La capillarità della rete costituita dalle farmacie del territorio ha tra i suoi effetti virtuosi quello di contenere i ricoveri urgenti e quindi i costi che gravano sul Ssn. Tant’è vero che l’incremento dei presidi farmaceutici determinato dalla riforma Monti del 2012 ha ridotto la spesa ospedaliera pubblica di circa 90 milioni di euro all’anno. È l’evidenza proveniente da uno studio condotto dalla Banca d’Italia e pubblicato la settimana scorsa nella collana dei Working papers dell’Istituto. Gli autori (Andrea Riganti, del dipartimento di Economia, management e metodi quantitativi dell’università di Milano, e Andrea Cintolesi, expert della sede fiorentina di Banca d’Italia) hanno messo a confronto gli effetti del concorso straordinario del 2012 con l’andamento dei ricoveri ospedalieri per le principali categorie diagnostiche.
Secondo lo studio, in particolare, la riforma Monti ha liberalizzato gli orari di apertura e ha aumentato il totale delle sedi in attività dalle 17.300 della fine del 2012 alle 18.900 della fine del 2019, per un incremento di circa l’8%. Lo sviluppo ha avuto effetti positivi sull’accessibilità del servizio farmaceutico, come dimostrano le Indagini multiscopo sulla vita quotidiana degli italiani condotte dall’Istat a cadenza annuale: se fino al 2012 le interviste a campione sull’accessibilità dei servizi davano un livello di soddisfazione stabile attorno all’80% per quanto riguarda le farmacie, due anni dopo l’indice risulta all’85%.
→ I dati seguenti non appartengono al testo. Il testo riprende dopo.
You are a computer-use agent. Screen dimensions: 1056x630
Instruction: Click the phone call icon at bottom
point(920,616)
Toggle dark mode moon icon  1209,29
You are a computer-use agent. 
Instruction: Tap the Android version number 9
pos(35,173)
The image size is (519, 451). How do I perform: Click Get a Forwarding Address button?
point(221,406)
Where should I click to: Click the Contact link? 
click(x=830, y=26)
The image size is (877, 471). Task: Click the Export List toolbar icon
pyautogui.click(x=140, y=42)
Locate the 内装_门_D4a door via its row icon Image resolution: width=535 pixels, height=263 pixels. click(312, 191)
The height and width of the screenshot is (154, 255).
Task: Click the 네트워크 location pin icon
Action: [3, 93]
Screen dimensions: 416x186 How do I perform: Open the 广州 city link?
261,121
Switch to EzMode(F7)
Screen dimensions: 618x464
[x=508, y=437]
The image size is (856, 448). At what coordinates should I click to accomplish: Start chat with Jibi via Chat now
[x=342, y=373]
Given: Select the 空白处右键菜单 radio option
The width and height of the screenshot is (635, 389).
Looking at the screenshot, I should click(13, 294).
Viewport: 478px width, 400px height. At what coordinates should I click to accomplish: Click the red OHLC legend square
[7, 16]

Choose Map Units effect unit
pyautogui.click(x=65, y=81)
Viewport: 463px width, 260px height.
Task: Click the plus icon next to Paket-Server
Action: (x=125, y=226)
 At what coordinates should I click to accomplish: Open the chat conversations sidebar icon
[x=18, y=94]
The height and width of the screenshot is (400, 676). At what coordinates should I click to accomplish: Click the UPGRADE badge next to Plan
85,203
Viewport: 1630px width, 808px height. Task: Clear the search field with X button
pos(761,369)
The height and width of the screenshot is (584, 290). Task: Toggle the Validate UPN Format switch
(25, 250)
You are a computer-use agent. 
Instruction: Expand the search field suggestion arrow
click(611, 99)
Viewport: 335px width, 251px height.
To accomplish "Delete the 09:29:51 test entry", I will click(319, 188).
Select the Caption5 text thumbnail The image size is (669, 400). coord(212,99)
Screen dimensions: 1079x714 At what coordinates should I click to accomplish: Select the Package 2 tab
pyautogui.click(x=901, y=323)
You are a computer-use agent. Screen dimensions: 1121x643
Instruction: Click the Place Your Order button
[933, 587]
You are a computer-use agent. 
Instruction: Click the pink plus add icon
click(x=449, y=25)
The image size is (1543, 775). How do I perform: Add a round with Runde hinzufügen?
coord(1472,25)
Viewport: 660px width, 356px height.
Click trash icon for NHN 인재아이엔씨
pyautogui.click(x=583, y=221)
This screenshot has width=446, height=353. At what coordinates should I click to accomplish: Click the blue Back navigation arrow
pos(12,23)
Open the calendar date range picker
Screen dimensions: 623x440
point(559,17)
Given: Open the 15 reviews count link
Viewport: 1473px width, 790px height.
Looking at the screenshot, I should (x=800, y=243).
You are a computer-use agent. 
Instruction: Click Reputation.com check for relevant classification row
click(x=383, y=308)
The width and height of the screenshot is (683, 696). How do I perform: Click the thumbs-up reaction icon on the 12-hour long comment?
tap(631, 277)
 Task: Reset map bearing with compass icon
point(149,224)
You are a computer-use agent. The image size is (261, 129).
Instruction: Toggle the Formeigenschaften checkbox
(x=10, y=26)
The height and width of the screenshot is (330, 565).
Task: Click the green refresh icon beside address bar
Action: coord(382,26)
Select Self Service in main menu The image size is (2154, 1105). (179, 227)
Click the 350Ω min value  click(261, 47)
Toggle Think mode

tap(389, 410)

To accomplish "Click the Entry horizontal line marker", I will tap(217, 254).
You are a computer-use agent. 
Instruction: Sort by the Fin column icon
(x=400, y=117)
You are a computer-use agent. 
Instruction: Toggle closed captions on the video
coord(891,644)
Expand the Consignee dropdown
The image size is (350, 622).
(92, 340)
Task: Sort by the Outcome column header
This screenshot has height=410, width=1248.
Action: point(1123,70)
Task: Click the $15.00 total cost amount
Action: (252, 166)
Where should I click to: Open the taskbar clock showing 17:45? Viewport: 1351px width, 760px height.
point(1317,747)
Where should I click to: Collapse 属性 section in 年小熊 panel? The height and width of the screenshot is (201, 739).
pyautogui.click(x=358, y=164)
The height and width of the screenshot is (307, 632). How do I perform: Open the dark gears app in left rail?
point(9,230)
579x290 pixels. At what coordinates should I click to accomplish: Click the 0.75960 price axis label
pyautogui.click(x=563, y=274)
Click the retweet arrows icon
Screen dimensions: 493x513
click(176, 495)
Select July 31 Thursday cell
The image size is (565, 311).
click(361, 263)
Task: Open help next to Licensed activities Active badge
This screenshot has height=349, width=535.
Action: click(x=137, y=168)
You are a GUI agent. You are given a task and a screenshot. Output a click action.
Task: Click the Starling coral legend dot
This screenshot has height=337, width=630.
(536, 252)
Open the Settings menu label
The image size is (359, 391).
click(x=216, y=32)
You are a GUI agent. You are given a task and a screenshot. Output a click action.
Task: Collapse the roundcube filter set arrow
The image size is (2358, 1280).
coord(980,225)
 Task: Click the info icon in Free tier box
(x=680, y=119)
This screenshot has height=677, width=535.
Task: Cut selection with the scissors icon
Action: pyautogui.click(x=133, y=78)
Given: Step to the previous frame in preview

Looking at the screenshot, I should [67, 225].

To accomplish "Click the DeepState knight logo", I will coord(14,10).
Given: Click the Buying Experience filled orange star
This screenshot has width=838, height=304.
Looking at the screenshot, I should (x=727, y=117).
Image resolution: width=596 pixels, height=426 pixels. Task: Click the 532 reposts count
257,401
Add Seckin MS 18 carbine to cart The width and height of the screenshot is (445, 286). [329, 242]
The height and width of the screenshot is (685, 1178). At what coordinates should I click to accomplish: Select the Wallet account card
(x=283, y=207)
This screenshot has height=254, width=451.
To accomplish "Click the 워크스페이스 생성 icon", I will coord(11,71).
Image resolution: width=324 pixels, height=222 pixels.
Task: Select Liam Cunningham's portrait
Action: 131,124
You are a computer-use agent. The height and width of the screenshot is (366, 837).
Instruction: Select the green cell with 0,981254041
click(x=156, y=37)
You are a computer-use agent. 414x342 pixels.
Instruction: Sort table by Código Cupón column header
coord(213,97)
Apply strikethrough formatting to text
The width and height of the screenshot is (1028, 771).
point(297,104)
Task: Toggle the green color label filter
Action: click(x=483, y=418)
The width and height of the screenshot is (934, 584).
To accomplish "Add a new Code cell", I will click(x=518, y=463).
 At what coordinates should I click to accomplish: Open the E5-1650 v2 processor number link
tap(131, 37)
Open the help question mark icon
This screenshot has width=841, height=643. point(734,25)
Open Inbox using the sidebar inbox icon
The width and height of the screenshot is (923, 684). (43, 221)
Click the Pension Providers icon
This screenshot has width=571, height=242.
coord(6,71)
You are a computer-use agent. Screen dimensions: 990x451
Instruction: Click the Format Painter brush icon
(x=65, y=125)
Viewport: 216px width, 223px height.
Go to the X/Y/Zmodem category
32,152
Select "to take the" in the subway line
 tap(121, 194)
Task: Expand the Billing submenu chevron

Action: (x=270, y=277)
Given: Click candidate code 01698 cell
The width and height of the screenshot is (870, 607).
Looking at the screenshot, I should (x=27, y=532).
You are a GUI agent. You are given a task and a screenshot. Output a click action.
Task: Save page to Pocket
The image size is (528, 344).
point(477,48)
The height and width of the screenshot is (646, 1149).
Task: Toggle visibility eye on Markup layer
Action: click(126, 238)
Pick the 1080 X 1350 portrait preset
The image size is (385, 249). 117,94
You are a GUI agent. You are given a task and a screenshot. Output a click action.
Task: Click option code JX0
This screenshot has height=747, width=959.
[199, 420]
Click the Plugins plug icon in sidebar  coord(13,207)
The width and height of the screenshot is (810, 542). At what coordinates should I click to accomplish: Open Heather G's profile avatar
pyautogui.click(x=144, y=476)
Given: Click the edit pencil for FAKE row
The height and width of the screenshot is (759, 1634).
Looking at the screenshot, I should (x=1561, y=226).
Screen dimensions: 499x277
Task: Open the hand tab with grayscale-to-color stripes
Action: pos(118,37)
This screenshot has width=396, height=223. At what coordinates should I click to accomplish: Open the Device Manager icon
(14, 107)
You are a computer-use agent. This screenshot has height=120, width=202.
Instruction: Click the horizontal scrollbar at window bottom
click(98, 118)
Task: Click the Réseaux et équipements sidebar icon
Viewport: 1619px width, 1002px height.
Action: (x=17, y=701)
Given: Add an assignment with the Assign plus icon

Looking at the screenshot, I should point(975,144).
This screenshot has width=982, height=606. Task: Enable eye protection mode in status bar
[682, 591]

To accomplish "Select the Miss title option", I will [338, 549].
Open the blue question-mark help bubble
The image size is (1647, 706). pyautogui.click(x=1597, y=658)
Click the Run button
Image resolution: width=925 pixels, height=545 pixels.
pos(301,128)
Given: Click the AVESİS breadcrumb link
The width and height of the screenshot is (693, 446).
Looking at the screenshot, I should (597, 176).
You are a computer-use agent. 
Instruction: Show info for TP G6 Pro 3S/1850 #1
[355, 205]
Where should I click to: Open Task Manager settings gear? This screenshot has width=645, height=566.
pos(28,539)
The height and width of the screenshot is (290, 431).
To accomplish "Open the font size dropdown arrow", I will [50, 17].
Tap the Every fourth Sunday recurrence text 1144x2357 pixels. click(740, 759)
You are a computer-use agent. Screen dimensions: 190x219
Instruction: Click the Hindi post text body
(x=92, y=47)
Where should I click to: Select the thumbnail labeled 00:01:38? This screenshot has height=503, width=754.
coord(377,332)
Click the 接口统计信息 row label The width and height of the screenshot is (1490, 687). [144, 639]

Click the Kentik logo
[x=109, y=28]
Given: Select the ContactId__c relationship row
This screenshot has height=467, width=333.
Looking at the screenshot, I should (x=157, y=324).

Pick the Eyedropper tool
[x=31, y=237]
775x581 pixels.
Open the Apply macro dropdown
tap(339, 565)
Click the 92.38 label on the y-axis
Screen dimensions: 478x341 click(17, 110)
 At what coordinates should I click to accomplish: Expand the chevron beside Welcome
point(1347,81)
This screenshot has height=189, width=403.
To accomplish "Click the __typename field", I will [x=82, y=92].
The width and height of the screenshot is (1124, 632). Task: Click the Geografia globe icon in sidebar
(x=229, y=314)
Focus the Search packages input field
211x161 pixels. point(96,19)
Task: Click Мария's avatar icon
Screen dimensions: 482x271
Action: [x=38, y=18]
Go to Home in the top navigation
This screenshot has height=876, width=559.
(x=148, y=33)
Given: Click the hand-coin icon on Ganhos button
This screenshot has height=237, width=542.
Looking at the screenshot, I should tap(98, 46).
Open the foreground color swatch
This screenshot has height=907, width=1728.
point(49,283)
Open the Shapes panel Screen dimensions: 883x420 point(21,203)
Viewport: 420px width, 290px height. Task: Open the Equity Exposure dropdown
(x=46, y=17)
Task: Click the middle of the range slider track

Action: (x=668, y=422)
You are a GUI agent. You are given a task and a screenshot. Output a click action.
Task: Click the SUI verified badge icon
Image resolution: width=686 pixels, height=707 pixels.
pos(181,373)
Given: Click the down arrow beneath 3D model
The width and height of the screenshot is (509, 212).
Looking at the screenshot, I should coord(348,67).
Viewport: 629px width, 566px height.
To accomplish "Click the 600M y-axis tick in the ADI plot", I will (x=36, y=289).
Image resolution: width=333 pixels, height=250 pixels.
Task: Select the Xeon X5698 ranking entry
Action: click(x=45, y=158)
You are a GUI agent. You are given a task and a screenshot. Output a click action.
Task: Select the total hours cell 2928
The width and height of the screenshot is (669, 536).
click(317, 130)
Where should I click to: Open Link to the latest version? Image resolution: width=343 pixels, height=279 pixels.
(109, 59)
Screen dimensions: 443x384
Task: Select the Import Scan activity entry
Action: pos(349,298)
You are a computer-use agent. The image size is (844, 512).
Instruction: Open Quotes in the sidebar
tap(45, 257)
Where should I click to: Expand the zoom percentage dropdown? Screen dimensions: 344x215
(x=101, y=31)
Gli autori, quindi, hanno analizzato l’andamento che nello stesso periodo hanno caratterizzato i ricoveri ospedalieri, raggruppati per Mdc (Major diagnostic category, l’equivalente della classificazione Atc per i farmaci). «Complessivamente» scrivono gli autori «più di un terzo della spesa totale è per ricoveri urgenti non chirurgici. La categoria più costosa si riferisce alle diagnosi e alle malattie dell’apparato cardiocircolatorio», seguono quindi i ricoveri per malattie dell’apparato locomotore e connettivo e quelle per patologie dell’apparato respiratorio.
Quindi, sono stati messi a confronto i dati su farmacie e ricoveri ricorrendo ad alcuni correttivi dei fattori statistici. «Troviamo» scrivono gli autori «che l’aumento del numero di farmacie riduce la spesa pubblica per i ricoveri medici dell’1,3%. È interessante notare che l’aumento del numero di farmacie riduce i ricoveri urgenti (-1,5%) piuttosto che programmati (-0,7%). Stimiamo un risparmio pari a 1,57 euro procapite all’anno, per un totale di poco più di 90 milioni di euro».
I risparmi, poi, si fanno più cospicui in alcune specifiche Mdc: le spese per i ricoveri medici relativi a patologie dell’apparato nervoso, digerente e muscoloscheletrico, per esempio, diminuiscono rispettivamente di 3,2, 3,6 e 5,8 punti percentuali; non diminuiscono invece le spese per i ricoveri medici relativi alle patologie dell’apparato cardiocircolatorio.
Per gli autori la correlazione ha un suo fondamento: «le farmacie svolgono un ruolo cruciale come unità di prima assistenza medica che forniscono medicinali e informazioni per la cura di molte malattie; inoltre garantiscono la copertura tutti i giorni dell’anno, in qualsiasi momento e senza necessità di appuntamento». Una presenza più capillare e una maggiore accessibilità, dunque, migliorano l’assistenza e prevengono i ricoveri per urgenze.